**Passage:**
Book on Ngati Porou carving a winner

University of Auckland Senior Lecturer in Art History, Ngarino Ellis (Ngāpuhi, Ngāti Porou) has won the Maori Art award at the 2017 Ngā Kupu Ora Awards: Māori Book Awards.

Dr Ellis won the award for her book A Whakapapa of Tradition: One Hundred Years of Ngati Porou Carving, 1830-1930, published by Auckland University Press and with new photography by Natalie Robertson.

“It was really humbling for the book to be recognised and it will hopefully inspire others to research their own tribal art histories,” says Dr Ellis, who convenes the Museums and Cultural Heritage discipline in the Faculty of Arts.

A Whakapapa of Tradition came out of Dr Ellis’s research for her PhD (2012) into the Iwirākau Carving School of the East Coast.

**Tasks for this exercise:**
1/ Answer these from the carving book award article:
(a) Which award did Ngarino Ellis win at the 2017 Ngā Kupu Ora Awards?
(b) Who provided the new photography for her book?
(c) What was the subject of the PhD research that the book came out of?
2/ Extend the carving book award article with a few more paragraphs, picking up after its final sentence.

**Entries provided:**
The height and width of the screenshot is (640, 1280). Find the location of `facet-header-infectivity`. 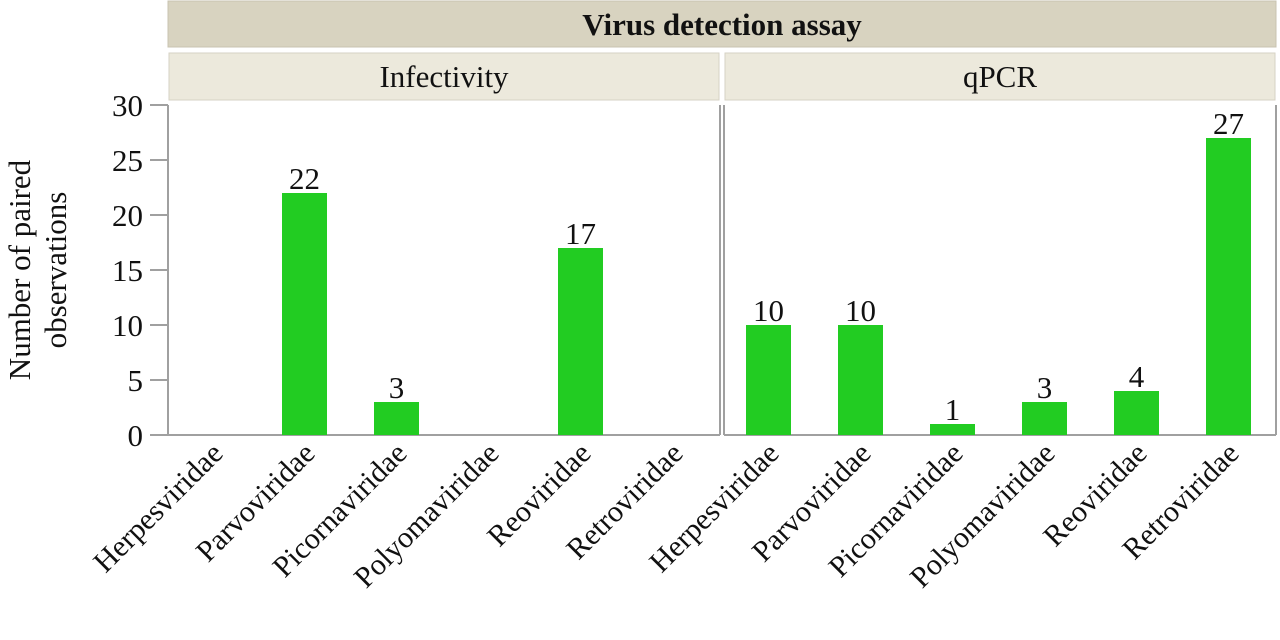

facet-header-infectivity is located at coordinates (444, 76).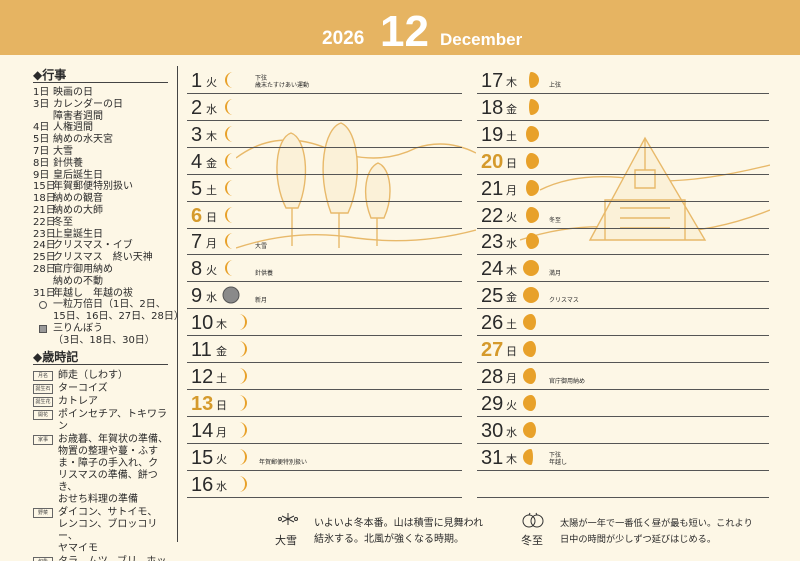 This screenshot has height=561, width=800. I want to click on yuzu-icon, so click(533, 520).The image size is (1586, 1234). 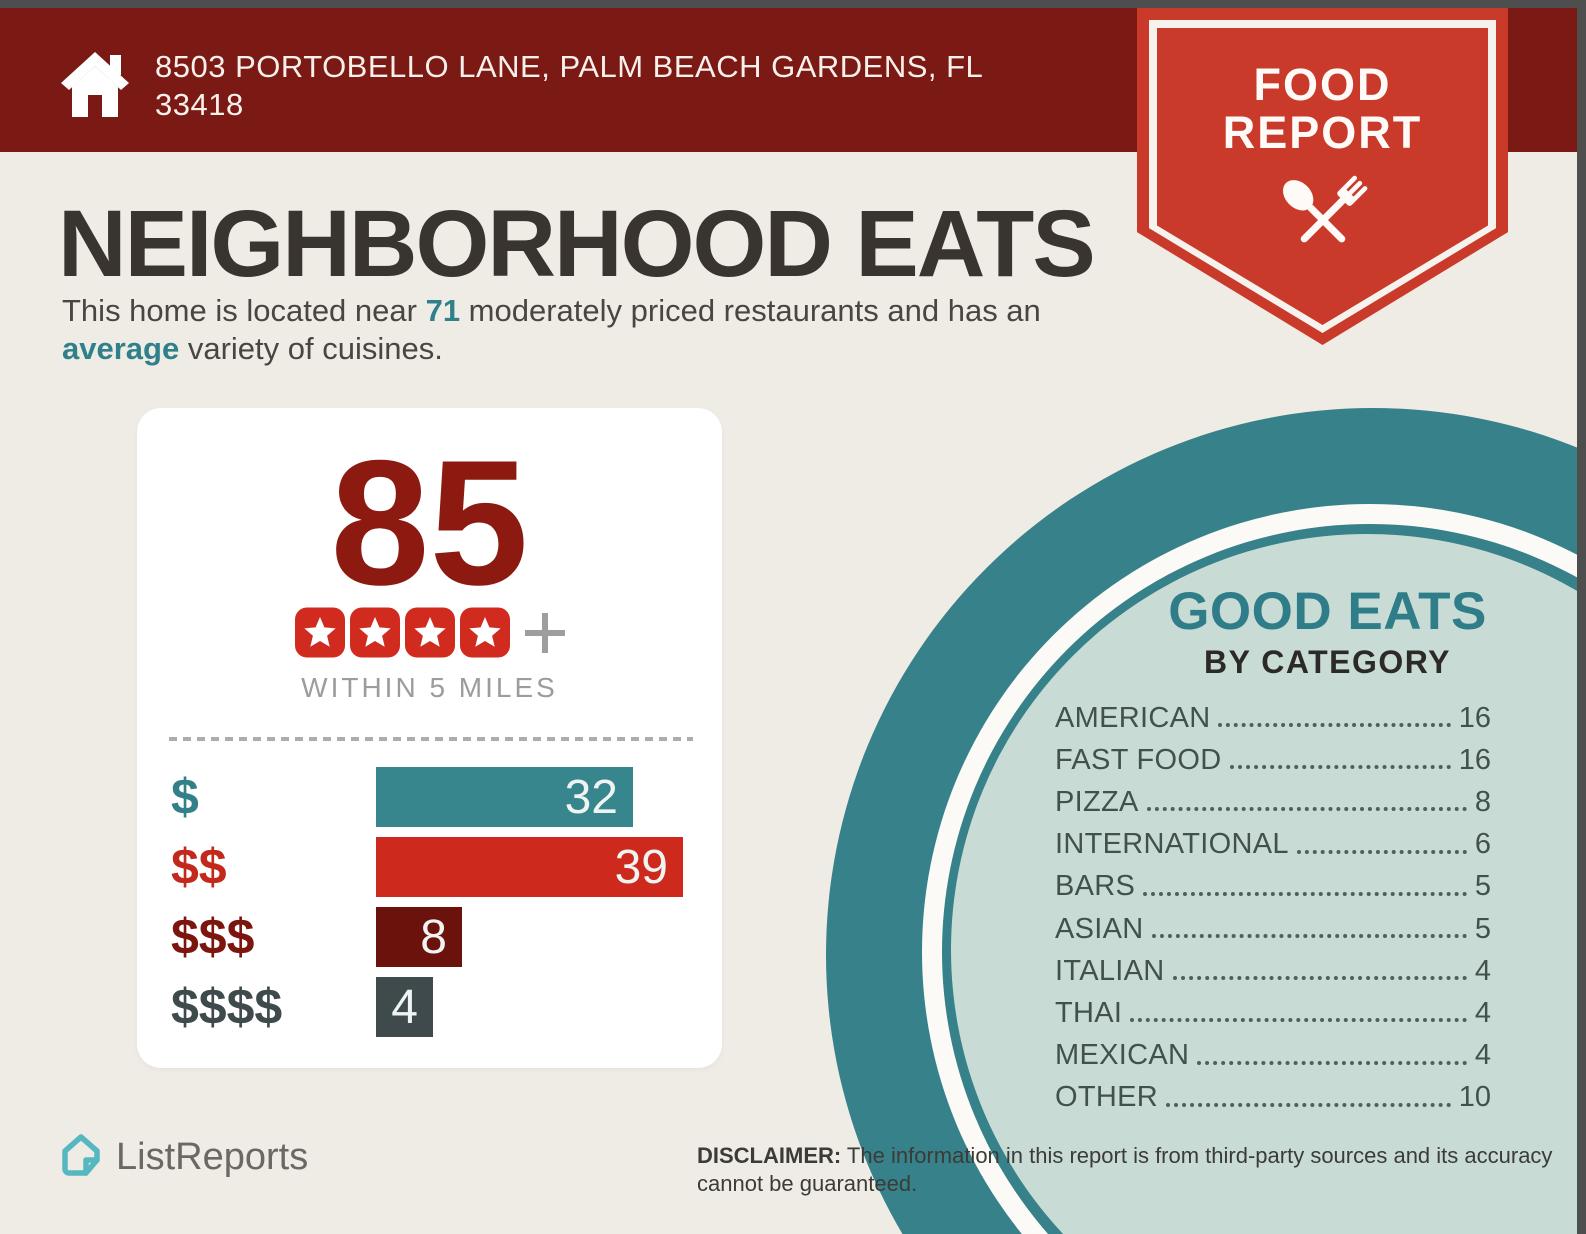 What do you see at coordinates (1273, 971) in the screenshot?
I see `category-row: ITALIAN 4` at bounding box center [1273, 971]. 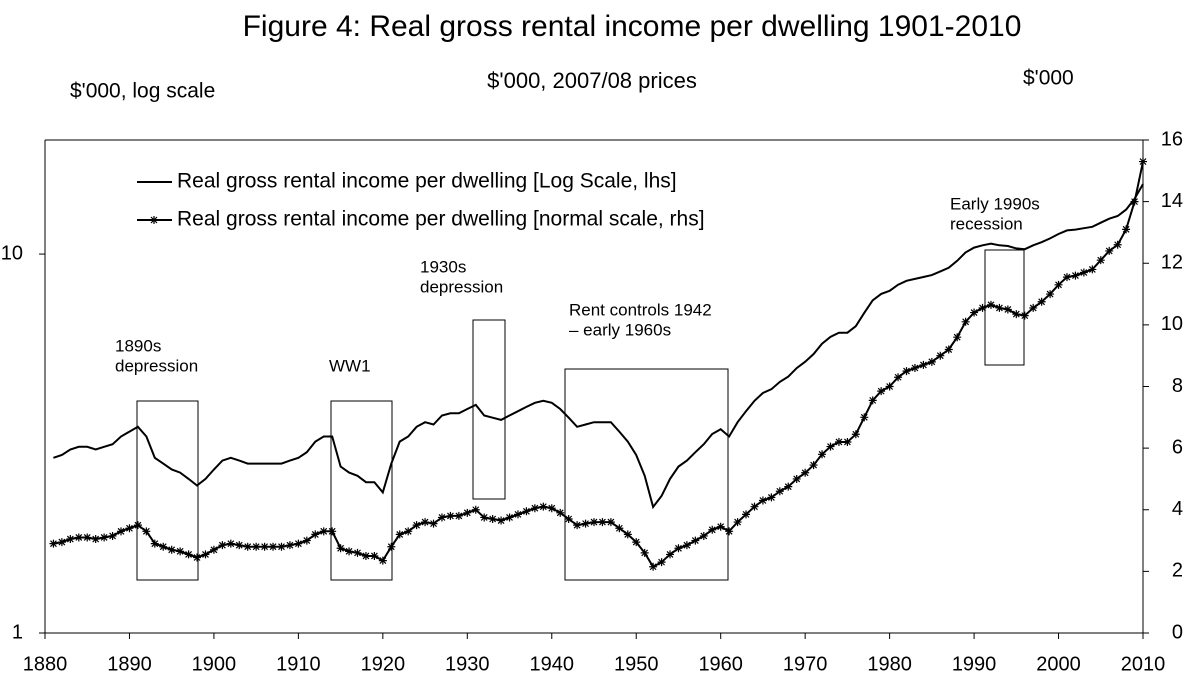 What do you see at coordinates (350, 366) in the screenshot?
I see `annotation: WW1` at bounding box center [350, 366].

**Answers by task:**
1/
(a) The Maori Art award.
(b) Natalie Robertson.
(c) The Iwirākau Carving School of the East Coast.

2/
“Māori carving went through a rapid evolution from 1830 to 1930,” she says. “Beginning around 1830, three dominant art traditions – war canoes, decorated store houses and chiefly houses – declined and were replaced by whare karakia (churches), whare whakairo (decorated meeting houses) and wharekai (dining halls).

In her book, Dr Ellis examines how and why that fundamental transformation took place by exploring the Iwirākau School of Carving – credited with reinvigorating carving on the East Coast.

The six major carvers of this school went on to create more than thirty important meeting houses and other structures, which Dr Ellis explores to tell the story of Ngāti Porou carving and the profound transformation in Māori art.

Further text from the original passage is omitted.